Pensemos en una edición de Caperucita Roja que fue retirada de algunas escuelas de California porque en la canasta que lleva la niña aparecía ilustrada una botella de vino y, les parecía, podía interpretarse como ‘una apología al consumo de alcohol’. Si el vino, era para la abuelita, no para la niña…
Es interesante observar el desplazamiento. Ayer se prohibían obras para proteger dogmas religiosos o regímenes políticos; hoy, con frecuencia, se retiran libros para proteger sensibilidades. En nombre de “cuidar” a los lectores, empezando por los más jóvenes, vamos reduciendo su vocabulario, sus referencias culturales y su capacidad de procesar lo incómodo. La biblioteca, que debería ser el lugar donde uno se encuentra con palabras raras, ideas difíciles y escenas perturbadoras, se va volviendo una habitación acolchada. Nada hiere, pero tampoco nada despierta.

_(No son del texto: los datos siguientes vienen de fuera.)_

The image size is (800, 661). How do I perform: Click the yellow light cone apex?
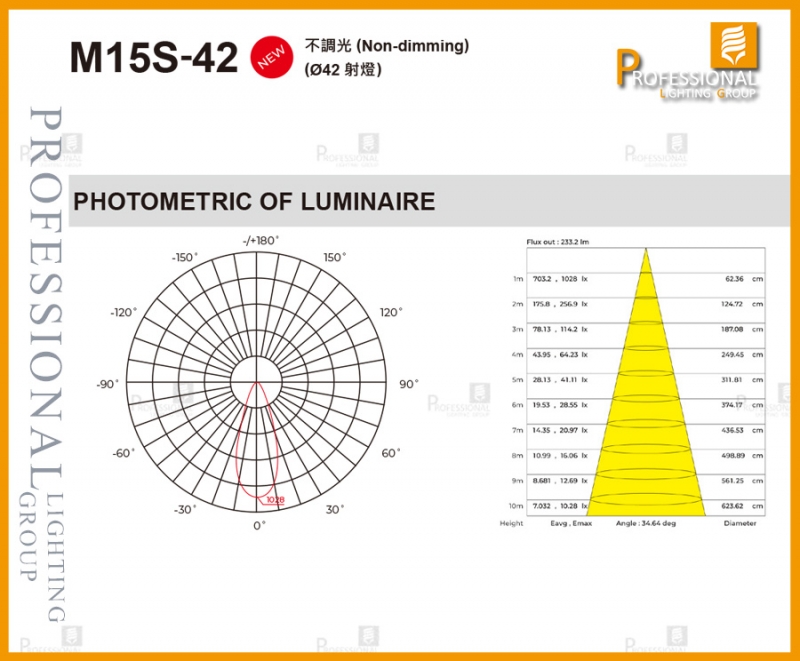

Por supuesto, no todo miedo es ridículo. Es razonable discutir qué materiales se ofrecen a qué edades y en qué contexto. Nadie propone dejar un manual de medicina forense junto a los libros de preescolar. No es una ecuación sencilla. A veces la prudencia se parece demasiado a la censura; a veces la defensa de la ‘libertad total’ olvida que también hay edades y contextos.
Quizá por eso la pregunta no termina de resolverse y regresa cada cierto tiempo, con otras portadas y otros escándalos. En un mundo donde un cuento de hadas o un volumen de Merriam-Webster pueden considerarse peligrosos y la censura es más sencilla que la discusión, ¿debemos prohibir libros?